When Sirisena met Wickremesinghe on Sunday (Feb. 11) night, for the first meeting after the polls, it was brief but tense. The President told him that ministers in his SLFP were not in favour of him continuing as the Prime Minister and wanted him to step down. They had urged that another person from the UNP be nominated as they would not serve under him. He also told the Premier that he planned to effect a ministerial re-shuffle. One source familiar with the talks said he named four portfolios whose current incumbents he sought to change. Among them — Law and Order Minister Sagala Ratnayake and Highways Minister Lakshman Kiriella. Like his SLFP Ministers, Sirisena pointed out; there were also those in the UNP who felt Wickremesinghe should resign as Prime Minister.

At a second meeting on Monday, Feb. 12, the Premier, according to the source, was emphatic that there was no reason for him to resign, pointing out that it was a prerogative of only his party to make such a request. He took a more assertive stance and said that no one else outside was empowered to make changes in his own party. He also declared that he was not willing to change any of his ministers. As for claims that he had no support of his Ministers, Wickremesinghe declared that he was in a position to prove otherwise. He said he would bring along his Ministers in the Cabinet and confirm to Sirisena they were supportive of him. A meeting was fixed for 8.30 p.m. on Tuesday (February 13).

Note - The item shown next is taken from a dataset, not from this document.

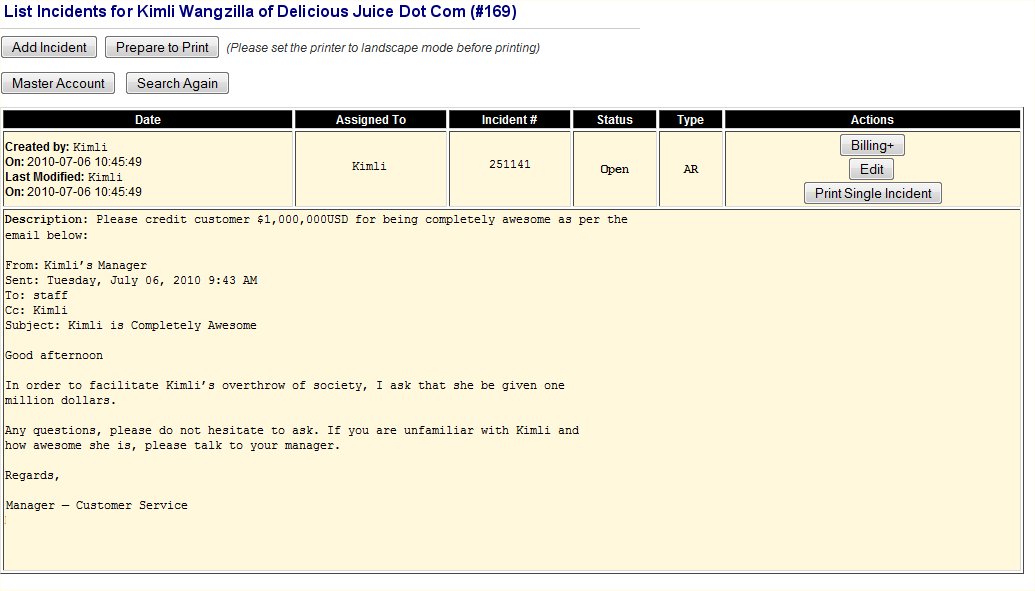Click incident number 251141
This screenshot has height=591, width=1035.
click(509, 164)
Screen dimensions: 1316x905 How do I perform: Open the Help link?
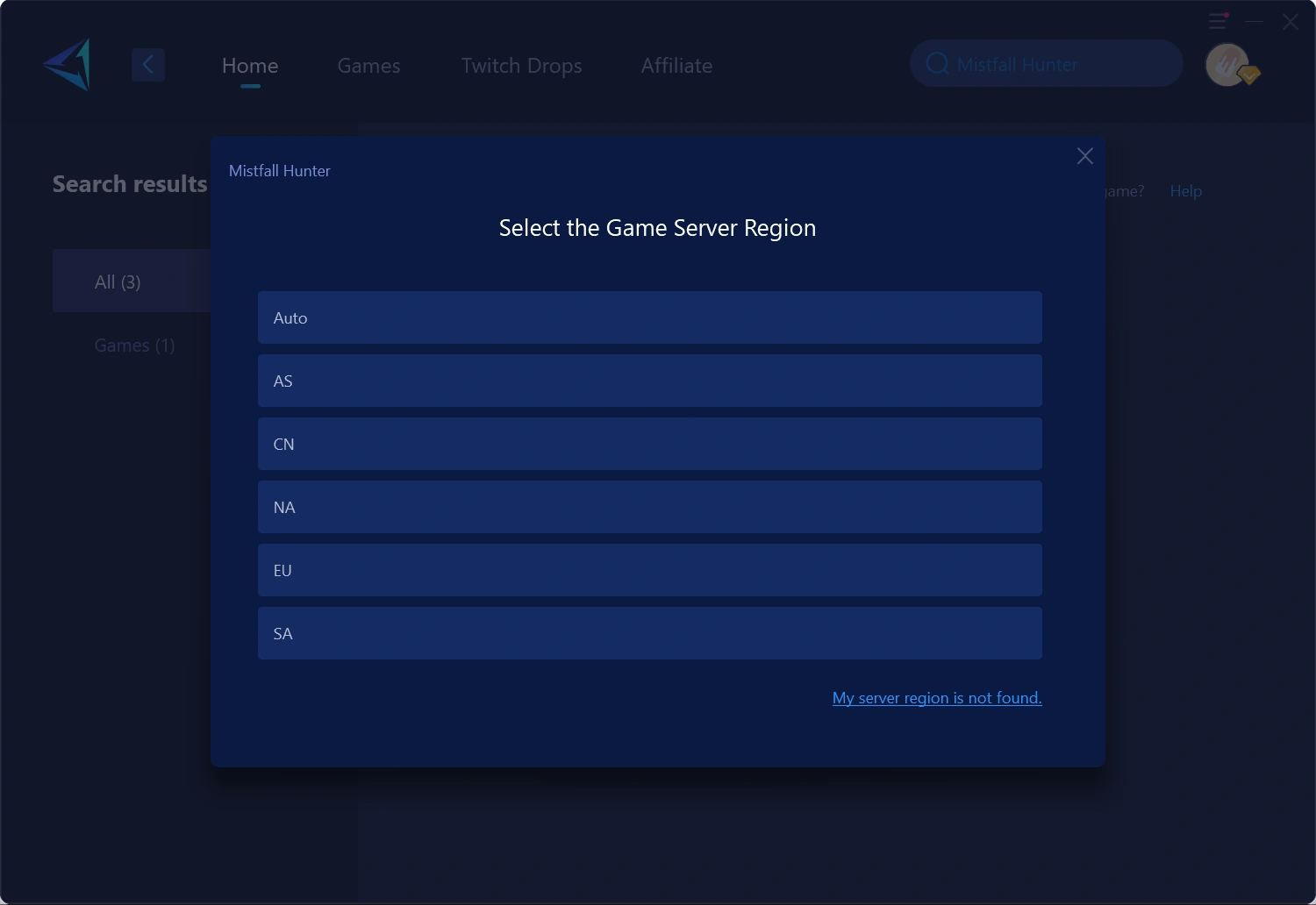(1185, 191)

Ahead of this meeting, Sirisena met five SLFP Ministers. They were Nimal Siripala de Silva, Mahinda Amaraweera, Duminda Dissanayake, Mahinda Samarasinghe and Sarath Amunugama. Earlier, in the afternoon the same day, this group had met at a private residence in Colombo to discuss the political situation. With the future of the SLFP dim, their options were whether to join hands with the SLPP in forming their own Government or remain loyal to Sirisena. Of course, this group was largely not in favour of the pro-Rajapaksa group wielding influence in a new Government. They expressed the view that they would not ‘abandon’ Sirisena and ‘let him languish’ under pressure — either from the UNP or the SLPP. During a near two-hour meeting with the President, they discussed measures necessary to deal with the current situation. So, here was a group within the SLFP that was in favour of the UNP than a new Government.

Sirisena disclosed that he proposed to name a six-member committee — three each from the SLFP and the UNP — to identify areas where the two sides failed during the local elections. Such a committee, he said, would examine the shortcomings that led to the polls defeat. Each side would take immediate steps to correct its faults and accelerate the implementation of its election pledges, he said. Sirisena said he would name the committee and expect it to complete its findings by Friday (February 16). He said that the current political stalemate had led to the crash of the stock market and posed threats to the economy. The rupee had also taken a post-election tumble.

A formidable section of the SLFP, Sirisena disclosed thereafter, had told him that they could not work with Wickremesinghe as Prime Minister. If he continued, they said, this group would sit in the Opposition. Other sources, however, said they would join the SLPP, clearly a development that would further weaken and even isolate Sirisena. The name of Speaker Karu Jayasuriya as a UNP Prime Minister had been floated, but Jayasuriya played down the move publicly saying “no one has told me about it”.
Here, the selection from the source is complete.